Mar 10, 20265 min read
Stop Writing Monolithic System Prompts: The Skills Architecture
System prompts don't scale. Here's how I structure agent instructions as modular, versioned graph nodes in a database.
Every AI project starts the same way. A system_prompt.txt file.
"You are a helpful assistant. You help users with their tasks. You write in a professional tone. You always use markdown. You never apologize."
Then you add instructions for a new feature. Then guidelines for handling errors. Then a specific rule about pricing constraints.
Three months later, your system prompt is 4,000 words long. Half the instructions contradict the other half. Research shows that LLMs struggle most with instructions buried in the middle of long contexts—and contradictory rules only make it worse. When you want to update a rule, you have to untangle it from a massive text block.
Monolithic system prompts become increasingly difficult to maintain and degrade model performance as they grow.
The Problem with Prompt Files
When you treat instructions as a single file, you hit three walls:
1. Context dilution. If an agent is handling a billing query, it doesn't need to read the 500-word section on how to format code snippets. Stuffing everything into the context window makes the model pay less attention to the things that actually matter for the current task.
2. Version control nightmare. "Which version of the prompt generated this bad response?" Good luck finding out if your prompt is just a string in a codebase.
3. No reusability. If you have a Support Agent and a Sales Agent, they probably share 60% of their core rules (tone, escalation paths, brand guidelines). In a file-based system, you copy-paste. When rules change, they drift.
The Skills Architecture
In my system, I stopped writing system prompts. I build Skills.
A skill is a workspace-scoped content block stored in the database. It is a single, focused instruction set.
flowchart TD
A[Agent: Support] -->|has_skill| B[Skill: Brand Tone]
A -->|has_skill| C[Skill: Billing Procedures]
A -->|has_skill| D[Skill: Escalation Rules]
E[Agent: Sales] -->|has_skill| B
E -->|has_skill| F[Skill: Lead Qualification]
class A,E decision
class B,C,D,F worker
Instead of a 4,000-word prompt, the Support Agent has three skills attached via graph edges in SurrealDB. The Sales Agent shares the Brand Tone skill but has its own specialized skills.
Skills are Database Records
Skills are not files. They are structured data.
pub struct Skill {
pub id: String,
pub name: String,
pub description: String,
pub content: String,
pub version: i32,
pub triggers: Option<Vec<SkillTrigger>>,
}
When an agent spins up, the system queries the graph: "Get all active skills attached to this agent." It pulls the content blocks, orders them, and assembles the final system prompt dynamically at runtime.

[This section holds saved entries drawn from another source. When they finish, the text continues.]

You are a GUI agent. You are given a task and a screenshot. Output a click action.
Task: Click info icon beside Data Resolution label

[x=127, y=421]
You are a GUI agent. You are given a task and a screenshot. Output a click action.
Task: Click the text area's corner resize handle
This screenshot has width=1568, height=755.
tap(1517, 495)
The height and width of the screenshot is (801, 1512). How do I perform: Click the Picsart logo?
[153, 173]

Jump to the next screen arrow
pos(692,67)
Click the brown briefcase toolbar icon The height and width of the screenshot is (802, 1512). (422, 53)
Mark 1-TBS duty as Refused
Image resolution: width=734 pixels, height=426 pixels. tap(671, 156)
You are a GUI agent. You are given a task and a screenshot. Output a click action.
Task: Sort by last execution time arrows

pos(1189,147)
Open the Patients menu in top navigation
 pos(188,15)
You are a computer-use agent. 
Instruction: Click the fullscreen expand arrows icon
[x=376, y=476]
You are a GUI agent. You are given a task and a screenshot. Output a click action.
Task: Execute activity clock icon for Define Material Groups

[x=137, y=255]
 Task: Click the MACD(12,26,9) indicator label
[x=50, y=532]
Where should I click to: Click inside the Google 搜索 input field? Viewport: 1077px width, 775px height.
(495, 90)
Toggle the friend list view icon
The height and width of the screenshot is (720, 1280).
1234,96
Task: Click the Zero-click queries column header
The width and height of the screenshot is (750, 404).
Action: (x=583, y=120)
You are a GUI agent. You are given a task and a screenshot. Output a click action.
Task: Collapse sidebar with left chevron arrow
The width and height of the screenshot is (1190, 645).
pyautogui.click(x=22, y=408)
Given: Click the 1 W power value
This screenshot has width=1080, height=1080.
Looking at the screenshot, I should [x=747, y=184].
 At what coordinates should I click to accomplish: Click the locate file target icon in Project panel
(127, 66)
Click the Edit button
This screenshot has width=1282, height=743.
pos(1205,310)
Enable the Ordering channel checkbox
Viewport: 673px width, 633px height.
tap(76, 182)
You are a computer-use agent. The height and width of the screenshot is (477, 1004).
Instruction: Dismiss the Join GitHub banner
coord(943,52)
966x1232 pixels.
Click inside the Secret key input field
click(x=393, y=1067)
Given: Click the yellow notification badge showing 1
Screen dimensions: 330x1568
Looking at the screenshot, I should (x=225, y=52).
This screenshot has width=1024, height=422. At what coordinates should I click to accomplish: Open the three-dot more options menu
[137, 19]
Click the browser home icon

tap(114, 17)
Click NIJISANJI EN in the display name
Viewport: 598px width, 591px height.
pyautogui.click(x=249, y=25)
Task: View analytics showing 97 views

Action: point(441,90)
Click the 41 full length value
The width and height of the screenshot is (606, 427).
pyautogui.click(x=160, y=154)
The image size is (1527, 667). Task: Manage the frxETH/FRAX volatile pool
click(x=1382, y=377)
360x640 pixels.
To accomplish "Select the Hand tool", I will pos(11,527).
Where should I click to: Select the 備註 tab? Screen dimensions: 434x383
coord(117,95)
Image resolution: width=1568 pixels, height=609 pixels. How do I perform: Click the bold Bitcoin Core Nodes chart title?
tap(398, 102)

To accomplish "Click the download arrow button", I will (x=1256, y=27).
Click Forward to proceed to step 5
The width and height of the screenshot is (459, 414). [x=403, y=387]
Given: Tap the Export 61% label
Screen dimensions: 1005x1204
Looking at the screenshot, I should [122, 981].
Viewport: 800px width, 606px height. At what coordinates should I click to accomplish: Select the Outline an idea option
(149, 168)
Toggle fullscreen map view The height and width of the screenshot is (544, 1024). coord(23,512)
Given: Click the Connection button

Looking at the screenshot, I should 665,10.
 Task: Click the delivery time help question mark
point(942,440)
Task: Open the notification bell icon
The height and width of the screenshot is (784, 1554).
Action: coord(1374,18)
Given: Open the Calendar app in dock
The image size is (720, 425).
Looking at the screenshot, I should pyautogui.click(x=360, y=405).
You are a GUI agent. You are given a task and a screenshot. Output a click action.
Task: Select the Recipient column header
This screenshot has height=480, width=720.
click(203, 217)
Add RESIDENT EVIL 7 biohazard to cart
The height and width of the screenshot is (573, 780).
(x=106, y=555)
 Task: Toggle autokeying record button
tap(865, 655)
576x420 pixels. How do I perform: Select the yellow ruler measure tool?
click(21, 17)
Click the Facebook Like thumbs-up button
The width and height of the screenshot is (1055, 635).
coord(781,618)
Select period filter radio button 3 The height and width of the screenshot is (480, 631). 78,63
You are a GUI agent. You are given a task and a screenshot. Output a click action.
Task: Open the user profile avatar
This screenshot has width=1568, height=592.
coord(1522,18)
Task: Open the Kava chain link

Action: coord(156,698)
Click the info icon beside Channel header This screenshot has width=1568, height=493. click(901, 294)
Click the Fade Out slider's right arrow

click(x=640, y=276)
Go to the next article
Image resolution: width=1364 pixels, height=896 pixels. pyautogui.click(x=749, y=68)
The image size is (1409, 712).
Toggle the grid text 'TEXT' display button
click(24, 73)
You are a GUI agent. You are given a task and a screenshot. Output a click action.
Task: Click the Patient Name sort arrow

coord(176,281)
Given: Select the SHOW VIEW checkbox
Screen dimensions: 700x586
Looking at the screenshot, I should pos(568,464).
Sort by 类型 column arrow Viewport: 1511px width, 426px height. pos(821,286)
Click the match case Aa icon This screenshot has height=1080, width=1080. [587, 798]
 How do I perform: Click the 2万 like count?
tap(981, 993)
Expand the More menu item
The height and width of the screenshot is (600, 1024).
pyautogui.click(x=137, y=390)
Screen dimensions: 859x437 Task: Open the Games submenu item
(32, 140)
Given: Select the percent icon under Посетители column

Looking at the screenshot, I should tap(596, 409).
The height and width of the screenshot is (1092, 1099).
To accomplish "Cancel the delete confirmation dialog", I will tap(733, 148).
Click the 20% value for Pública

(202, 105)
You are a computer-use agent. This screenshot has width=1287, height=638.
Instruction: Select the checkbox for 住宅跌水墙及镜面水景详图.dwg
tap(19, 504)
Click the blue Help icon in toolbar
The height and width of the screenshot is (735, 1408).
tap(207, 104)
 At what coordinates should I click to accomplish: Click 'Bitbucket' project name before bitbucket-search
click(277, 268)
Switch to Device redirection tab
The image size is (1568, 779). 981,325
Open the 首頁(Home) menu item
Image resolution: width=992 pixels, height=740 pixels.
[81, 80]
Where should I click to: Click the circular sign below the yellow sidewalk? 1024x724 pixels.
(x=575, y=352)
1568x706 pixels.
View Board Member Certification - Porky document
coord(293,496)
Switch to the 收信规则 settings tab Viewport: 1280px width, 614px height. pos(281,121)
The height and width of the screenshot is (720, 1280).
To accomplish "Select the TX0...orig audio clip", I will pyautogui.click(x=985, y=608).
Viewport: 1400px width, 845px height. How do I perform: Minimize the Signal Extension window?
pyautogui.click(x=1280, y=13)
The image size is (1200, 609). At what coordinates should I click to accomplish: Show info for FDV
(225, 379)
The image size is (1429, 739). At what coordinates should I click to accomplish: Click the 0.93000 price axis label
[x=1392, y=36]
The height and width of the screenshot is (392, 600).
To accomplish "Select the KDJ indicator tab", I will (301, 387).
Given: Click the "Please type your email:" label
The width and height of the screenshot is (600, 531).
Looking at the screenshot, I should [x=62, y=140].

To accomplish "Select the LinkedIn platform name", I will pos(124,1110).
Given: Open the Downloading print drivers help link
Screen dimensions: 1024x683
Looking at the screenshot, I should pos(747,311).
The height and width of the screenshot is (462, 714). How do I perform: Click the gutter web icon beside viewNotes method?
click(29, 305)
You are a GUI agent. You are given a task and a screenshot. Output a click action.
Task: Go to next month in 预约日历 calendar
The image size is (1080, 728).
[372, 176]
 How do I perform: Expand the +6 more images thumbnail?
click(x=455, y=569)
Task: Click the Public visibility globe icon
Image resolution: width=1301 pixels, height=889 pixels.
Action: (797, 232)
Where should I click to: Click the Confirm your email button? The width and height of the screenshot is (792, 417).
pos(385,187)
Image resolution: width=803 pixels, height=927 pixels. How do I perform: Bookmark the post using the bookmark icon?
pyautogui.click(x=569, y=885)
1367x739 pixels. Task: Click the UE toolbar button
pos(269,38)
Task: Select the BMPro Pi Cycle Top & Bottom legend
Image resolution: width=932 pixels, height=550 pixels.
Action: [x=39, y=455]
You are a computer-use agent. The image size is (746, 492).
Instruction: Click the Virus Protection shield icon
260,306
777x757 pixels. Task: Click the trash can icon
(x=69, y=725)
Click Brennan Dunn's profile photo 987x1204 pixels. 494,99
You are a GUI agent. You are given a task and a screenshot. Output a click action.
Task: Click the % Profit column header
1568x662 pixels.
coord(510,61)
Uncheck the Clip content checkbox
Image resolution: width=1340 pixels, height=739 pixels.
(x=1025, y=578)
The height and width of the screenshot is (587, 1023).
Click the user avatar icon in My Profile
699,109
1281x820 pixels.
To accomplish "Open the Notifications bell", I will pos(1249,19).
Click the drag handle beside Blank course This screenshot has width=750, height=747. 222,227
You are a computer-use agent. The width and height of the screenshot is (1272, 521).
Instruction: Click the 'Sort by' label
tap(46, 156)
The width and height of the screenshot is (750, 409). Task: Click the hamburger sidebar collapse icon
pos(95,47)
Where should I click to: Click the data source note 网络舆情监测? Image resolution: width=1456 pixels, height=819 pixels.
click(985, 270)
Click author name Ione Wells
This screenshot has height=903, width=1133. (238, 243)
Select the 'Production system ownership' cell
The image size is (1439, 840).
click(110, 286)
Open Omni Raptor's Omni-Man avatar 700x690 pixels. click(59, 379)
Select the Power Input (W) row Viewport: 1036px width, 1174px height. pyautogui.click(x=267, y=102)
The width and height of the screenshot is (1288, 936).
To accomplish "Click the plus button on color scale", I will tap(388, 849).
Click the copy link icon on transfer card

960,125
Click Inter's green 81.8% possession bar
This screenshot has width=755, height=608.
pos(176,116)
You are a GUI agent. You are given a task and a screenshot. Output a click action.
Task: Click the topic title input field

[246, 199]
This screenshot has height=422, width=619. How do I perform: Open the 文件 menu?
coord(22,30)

The Benefits of Modularity
1. Granular Versioning
Every time a skill is updated, a snapshot is saved in a skill_version table.
When evaluating a failed execution (see Eval Harnesses for AI Agents), I can trace exactly which version of the "Billing Procedures" skill was active at that moment.
If a new rule breaks agent behavior, I don't rollback a massive prompt file. I revert one specific skill to version 4.
2. Trigger-Based Activation
Not all skills need to be active all the time.
{
"name": "Refund Processing",
"triggers": [
{ "type": "intent", "description": "User is requesting a refund" }
]
}
The agent's baseline context is small and cheap. When the router detects a refund intent, the "Refund Processing" skill is dynamically injected into the context. This solves context dilution and lowers token costs. (Cost management is critical; I cover this in The Cost Problem in AI.)
3. Human-Readable Organization
When product managers want to update how the agent handles angry customers, they don't need to dig through a JSON payload or a git repo.
They go to the dashboard, click on the "De-escalation" skill, and edit it. The architecture maps to human mental models. It treats agent instructions like a CMS, not like source code.
The Assembly Process
At runtime, the intelligence layer assembles the prompt deterministically:
[System Core]
You are an AI assistant representing Acme Corp.
[Skill: Brand Tone]
Maintain a professional, concise tone. Never use emojis.
[Skill: Lead Qualification]
Ask qualifying questions one at a time. Prioritize company size and timeline.
The assembly order is deliberate. Core instructions go first (benefiting from primacy bias), shared skills in the middle, and the most critical specialized skills last (benefiting from recency bias). This aligns with research showing LLMs attend most strongly to the beginning and end of context.
Stop Treating Prompts as Code
The instinct is to keep prompts in git because they feel like code. In my experience, they behave more like business rules.
Business rules change constantly. They are tweaked by non-engineers. They vary by customer and workspace. Storing them in git means every wording change requires a deploy—unless you invest in a separate configuration layer.
By moving agent instructions into a modular, graph-backed skills system, you decouple the engine from the behavior. The engine executes the graph. The skills define the personality and rules.
Monolithic system prompts are the spaghetti code of the AI era. Break them down. Make them modular. Give your agents skills, not scripts.